Query Processing Flashcards
Query Processing
This is where we look at the query compiler, and execution engine. This is responsible for transforming SQL queries into sequences of database operations and then execute the queries.
Queries
In queries, we typically tell the DBMS what we want, not how we want it.
We’re typically going to look at select statements.
Relational Algebra
Set of operations that can be applied to relations to compute new relations (things like select, projection, natural join, union etc).
Relational Algebra Expression
Often called a logical query plan, and are often represented as trees.

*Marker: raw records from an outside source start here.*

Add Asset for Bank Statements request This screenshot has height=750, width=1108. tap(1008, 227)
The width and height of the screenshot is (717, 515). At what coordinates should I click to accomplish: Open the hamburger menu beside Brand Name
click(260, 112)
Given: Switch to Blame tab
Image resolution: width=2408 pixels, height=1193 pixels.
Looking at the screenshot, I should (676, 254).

Logical Query Plan example
SELECT department, name
FROM Stores, Employees
WHERE department=worksAt AND city=’Liverpool’
can be converted to
π_(department, name)(σ_(department=worksAt AND city=’Liverpool’)(Stores x Employees)
σ
Selection, used for conditions.
π
Projection, restricts attributes in attribute list.
ρ
Renaming, very simply used for representing one thing as another (like using AS in SQL).
✕
Cartesian product, pairs each tuple together (like using SELECT DISINCT * FROM _)
Query Plan steps
- Compute an intermediate result for each node
- For a leaf labeled with relation R, the intermediate result is R
- For an inner node labeled with operator op, get the intermediate result by applying op to the children’s intermediate results.
- Result of query -> intermediate result of the root.
Equijoins
Represented as R ⋈_a=b S.
Joins things together based upon attributes given (in this case, a and b).
Merging (merge sort)
Way of understanding equijoin:
1) Check values of a and b. If a is smaller than b, move down in a, and if b is smaller than a, move down in b.

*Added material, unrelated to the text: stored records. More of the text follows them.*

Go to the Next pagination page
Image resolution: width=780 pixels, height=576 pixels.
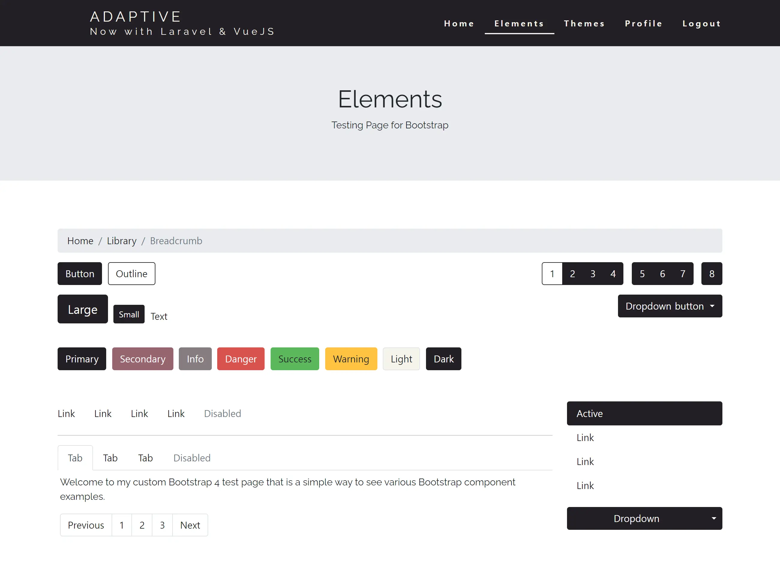click(190, 525)
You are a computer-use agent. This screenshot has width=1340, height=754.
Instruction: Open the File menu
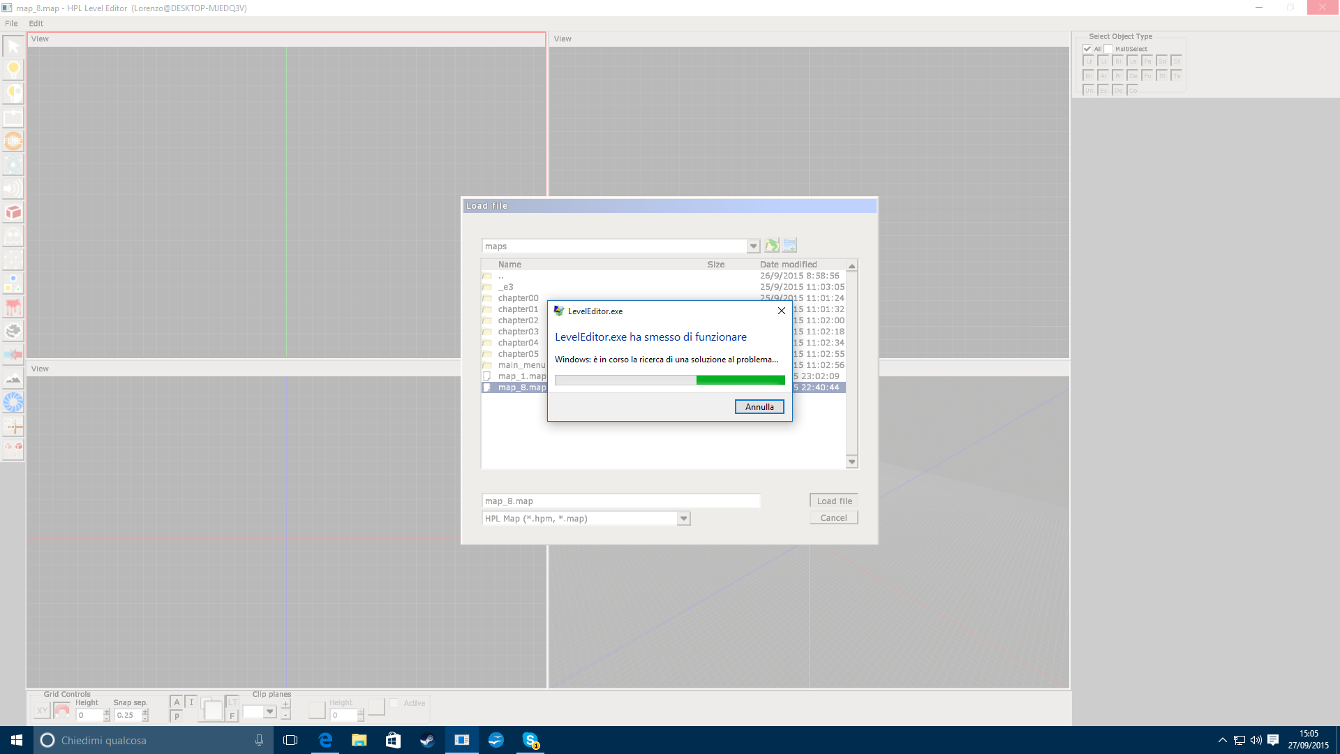pyautogui.click(x=11, y=23)
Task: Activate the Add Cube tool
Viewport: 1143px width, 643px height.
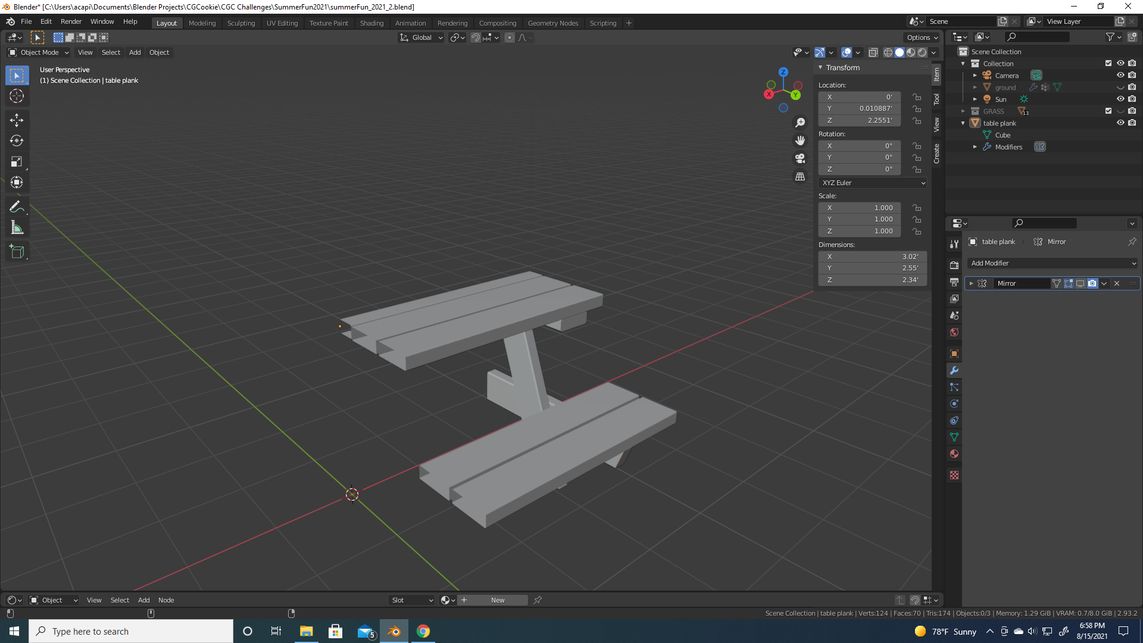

2) If a and b are equal, we merge the cell of a and b, and move down in b.
3) Repeat
If there are duplicates in a, we remember that they are duplicates and repeat the b table again
Fast Join Algorithms
There is a fast join algorithm which is the sort join algorithm, and can be a fast way of computing R ⋈_a=b S.
Other Join Algorithms
- Index join
- Hash join
- Multiway join
Relations on disk
Relations are stored on disk, and RAM is not often big enough to store everything, but if we stored everything on disk then it would take longer than if on RAM.